- **TRY IT**
Since the records include pictures, leave those out while you reproduce exactly and only the lines from the one containing "358x265 pixels. How" through the one containing "Task: Toggle mute on the Drums track stack", inclusive.

- **TASK DATA**
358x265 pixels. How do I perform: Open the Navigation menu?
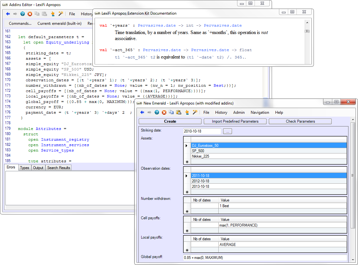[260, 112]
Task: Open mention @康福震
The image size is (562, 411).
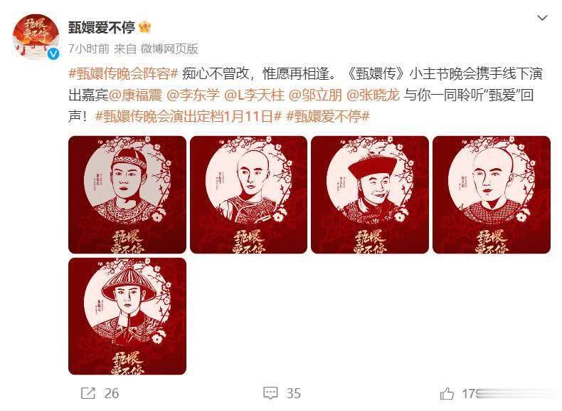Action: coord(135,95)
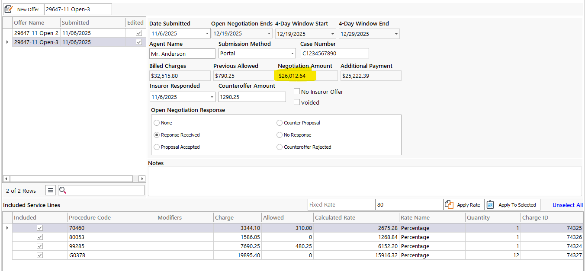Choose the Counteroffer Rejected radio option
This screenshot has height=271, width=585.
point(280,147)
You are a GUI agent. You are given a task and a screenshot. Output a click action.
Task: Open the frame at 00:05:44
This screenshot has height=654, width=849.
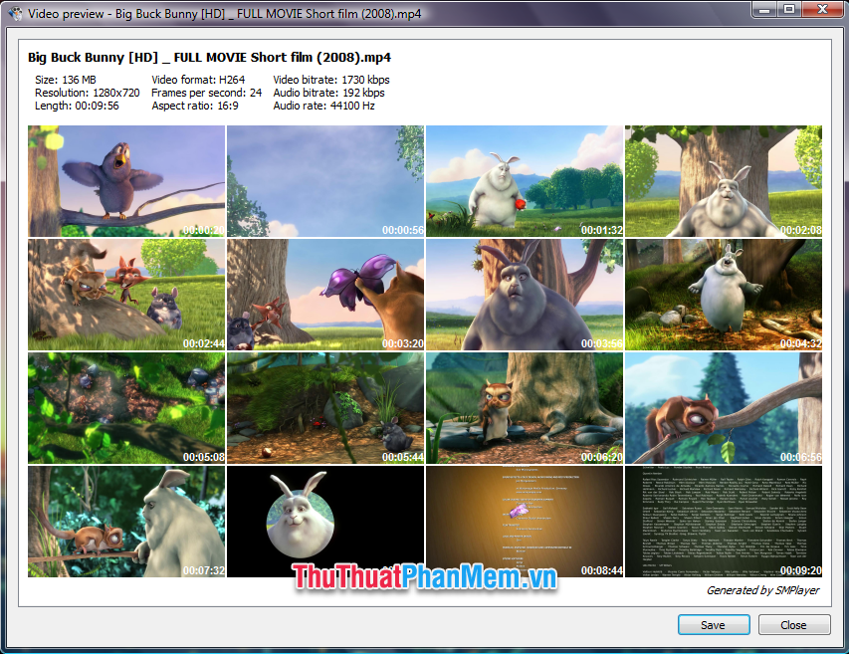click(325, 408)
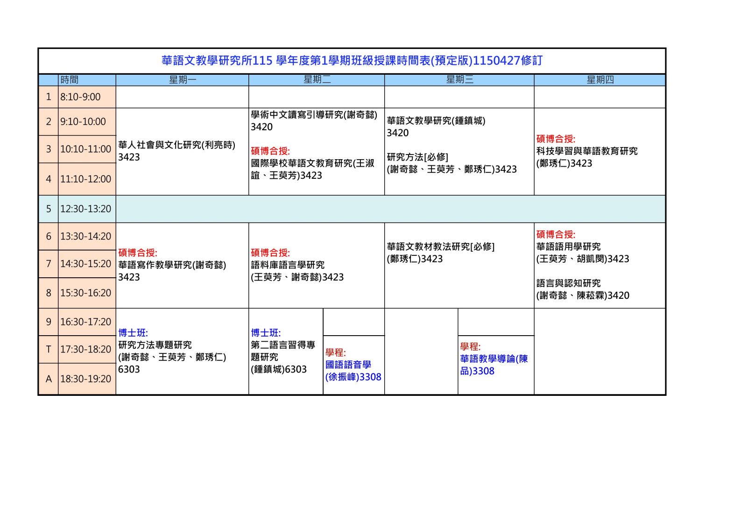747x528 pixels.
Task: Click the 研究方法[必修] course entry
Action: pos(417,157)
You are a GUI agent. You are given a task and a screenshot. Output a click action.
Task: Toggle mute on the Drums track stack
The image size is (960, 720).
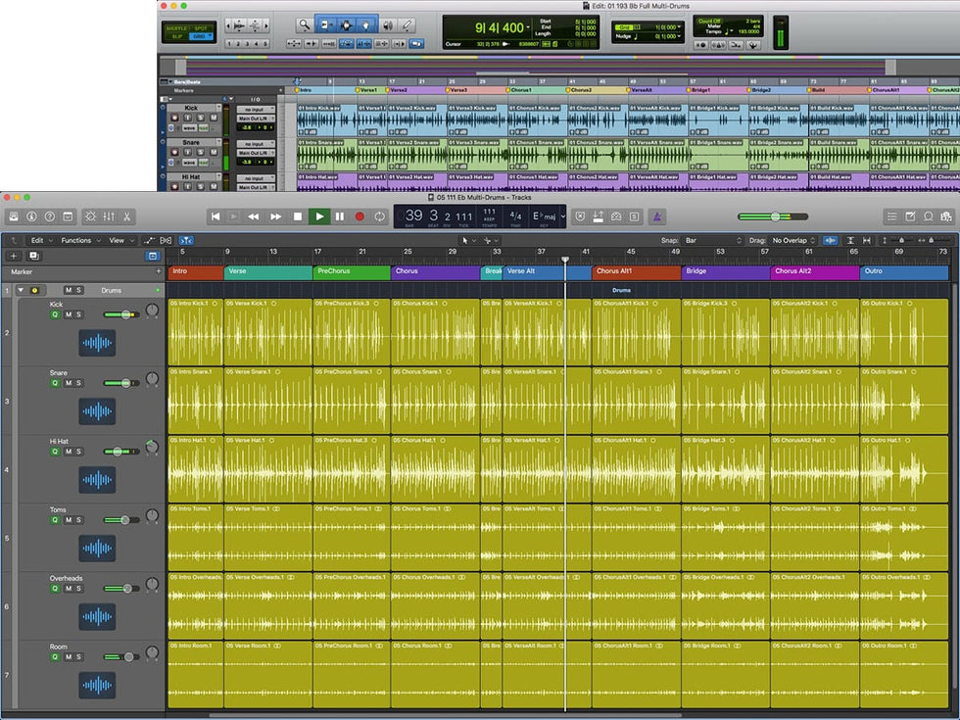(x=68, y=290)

==

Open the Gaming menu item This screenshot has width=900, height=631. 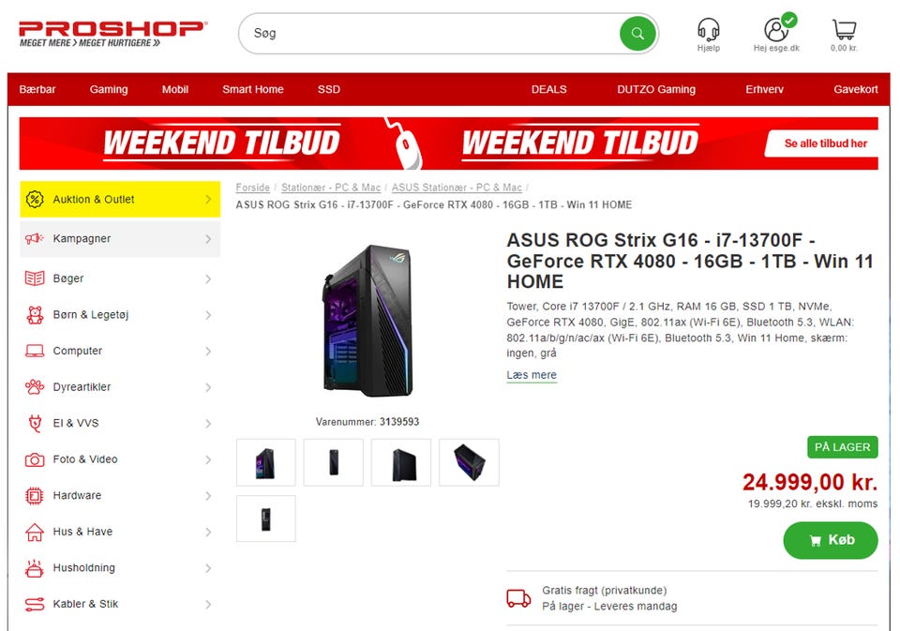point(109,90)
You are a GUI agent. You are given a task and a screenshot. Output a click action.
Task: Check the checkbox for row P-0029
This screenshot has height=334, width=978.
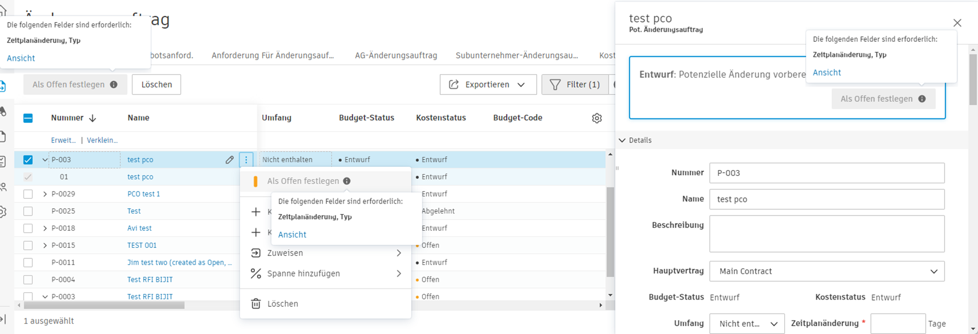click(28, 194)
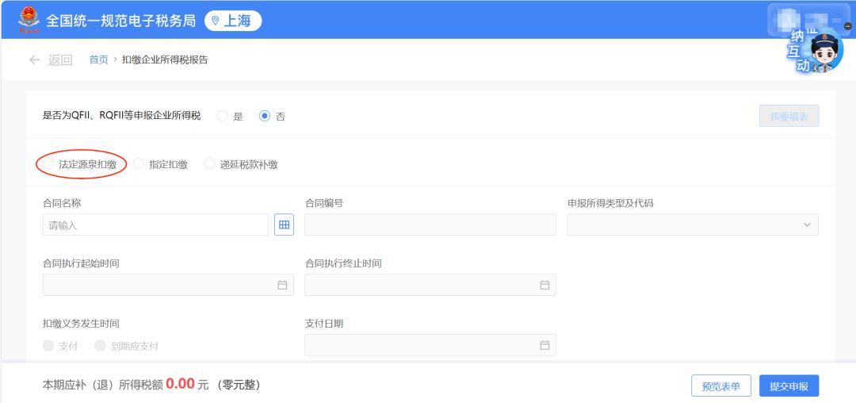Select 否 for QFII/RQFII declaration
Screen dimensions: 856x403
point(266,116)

- **PROBLEM SOLUTION**
358x265 pixels. How do I perform: Open the Navigation menu?
[260, 112]
Task: Open mention @康福震
The image size is (562, 411).
Action: coord(135,95)
Choose the Counteroffer Rejected radio option
This screenshot has height=271, width=585.
point(280,147)
You are a GUI agent. You are given a task and a screenshot. Output a click action.
Task: Open the frame at 00:05:44
This screenshot has height=654, width=849.
click(325, 408)
747x528 pixels.
Task: Click the 研究方法[必修] course entry
Action: pos(417,157)
You are a GUI agent. You are given a task and a screenshot. Output a click action.
Task: Toggle mute on the Drums track stack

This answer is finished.